Die Frau erzählt:
Während die Welt außerhalb Russlands das Verhältnis der Regierung zu Nawalnyi in mythisch überspannten Bögen zwischen der Farbe von Putins Badehose, altrussischen Volksmärchen und Sanktionen diskutiert, lebt Moskau sein eigenes surreales Leben.
Heute morgen wachte meine ältere Tochter auf, kam in die Küche und sah vor dem Fenster einen toten Mann. Es war acht Uhr Moskauer Zeit. Ich muß das hinzufügen, meine Tochter lebt dort, am nordwestlichen Rand dieser gerade sehr verschneiten großen Stadt, nicht weit vom Flughafen Scheremetjewo. Als erstes kam der Krankenwagen. Zwei Sanitäter packten die Leiche in eine schwarze Plastiktüte und entfernten sich vom Weg. Im morgendlichen Berufsverkehr nehmen viele Leute die Abkürzung über die Wiese vor unserem Haus. Die Sanitäter passten auf, dass niemand dem Sack zu nahe kam. Sie standen mit dem Rücken zum Fenster, und weil unsere Wohnung im Erdgeschoß liegt, wurde es vorübergehend dunkel. Als nächstes kam ein junges Paar. Die Frau weinte und rauchte ständig. Der Mann rauchte auch und weinte nicht. Dann kam die Polizei. Und meine Tochter verließ das Haus durch den Eingang auf der anderen Seite, um eine Prüfung an der mathematischen Fakultät abzulegen. Sie schickte mir ein Foto von dem schwarzen Sack, die Füße in schwarzen Schuhen stachen heraus. Zwischen Sack und Hauswand war ein rotweißes Band gespannt.

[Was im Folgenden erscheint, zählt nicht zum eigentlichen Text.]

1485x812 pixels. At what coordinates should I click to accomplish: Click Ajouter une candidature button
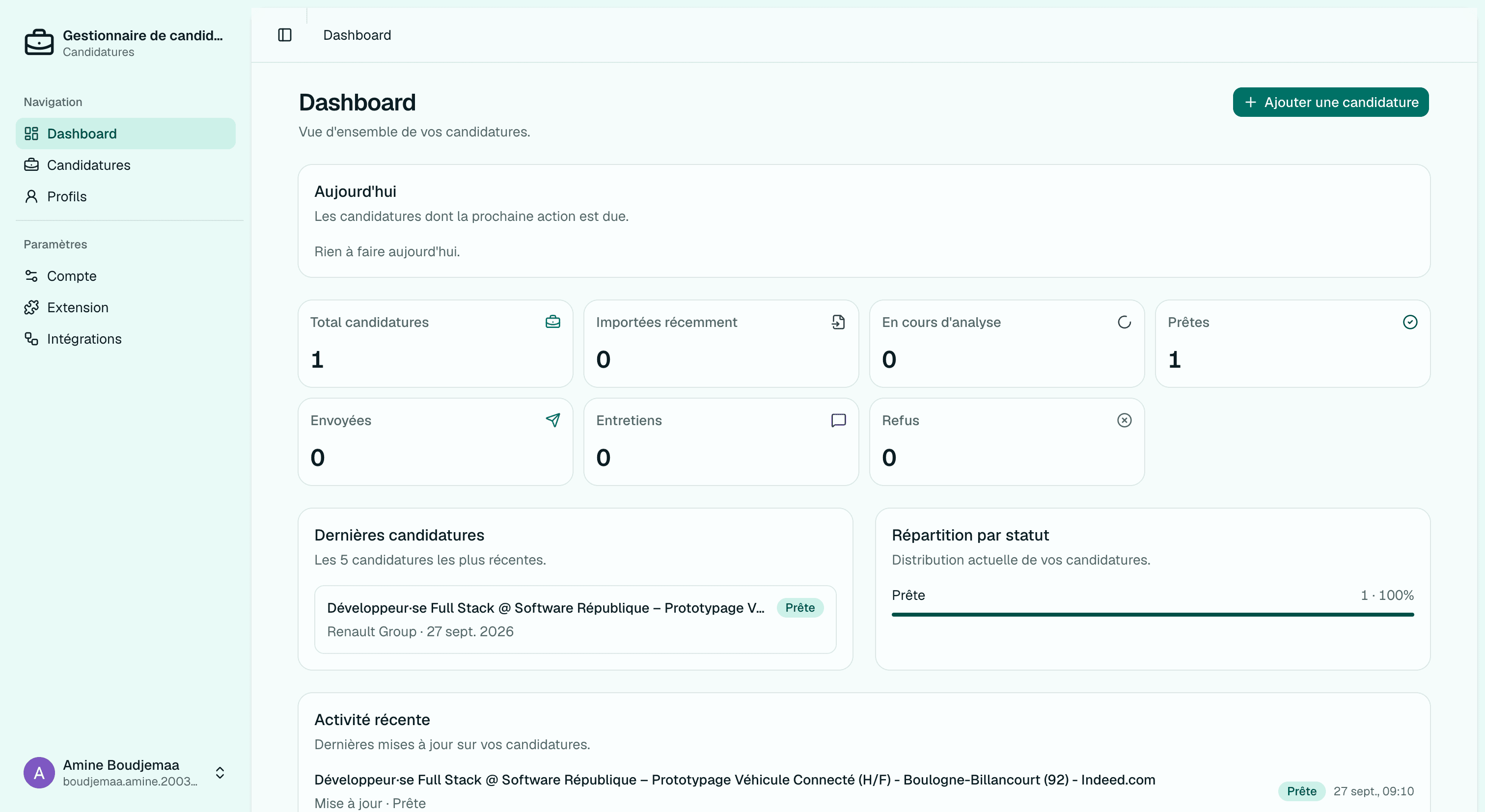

Das Bild hat mich an eine andere Leiche erinnert. Ich war in der 11. Klasse, trank meinen Tee in der Küche und schaute zum Fenster. Plötzlich fiel ein Mann vorbei und krachte gegen den Asphalt vier Stock tiefer. Als ich zum Fenster ging und hinaussah, lag sein Kopf in einem Blutfleck, groß und glänzend wie der Heiligenschein auf einer Ikone. Ich packte meinen Rucksack und ging zur Schule. Als ich auf der Straße an ihm vorbeiging, fiel mir der schmutzige Schnee auf. Das war in Juschno-Sachalinsk vor zwanzig Jahren.
Der Mann erzählt:
Vorgestern traf ich zwischen Bahnhof Zoo und Ernst-Reuter-Platz auf zwei Obdachlose, die ihr Bett vor einem leeren Bürogebäude aufschlugen, und sah am selben Abend auf dem Alexanderplatz einen, den zwei Sanitäter in eine goldene Decke hüllten. Ich kam aus dem Bahnhof und dachte erst an Dreharbeiten, der goldene Schein der Thermodecke strahlte und brach sich in den Gläsern des Fahrstuhlschachts zur U8, vor dem der Obdachlose saß. Gestern entdeckte ich, dass der meist auf Englisch fluchende Obdachlose am Spielplatz Marienburger Straße, den die Zugezogenen vertraulich „die Marie“ nennen, einen grünen hölzernen Geräteschuppen als Wetterhaus bekommen hat, da liegt er jetzt drinnen auf etwas, das Tisch und Bett und Bank zugleich ist. Die Leute kommen vorbei und legen Essen ab in solchen Mengen, dass die Gaben aus der Tür quellen und der Obdachlose in seinem Essen liegt wie in einer Performance von Greenaway. Und heute morgen habe ich nach längerer Zeit die Frau ohne Haus, wie unser Sohn sie nennt, die ewig lachende, die die Greifswalder Straße bewohnt, wieder getroffen. Ihrem Gesicht war anzusehen, dass es letzte Nacht frisch gewesen sein muß. Insgesamt soll es, vermeldet das Bundesamt für Statistik, in Deutschland rund 40.000 Obdachlose geben, in Berlin, nach der Zählung vom letzten Jahr, 1.976.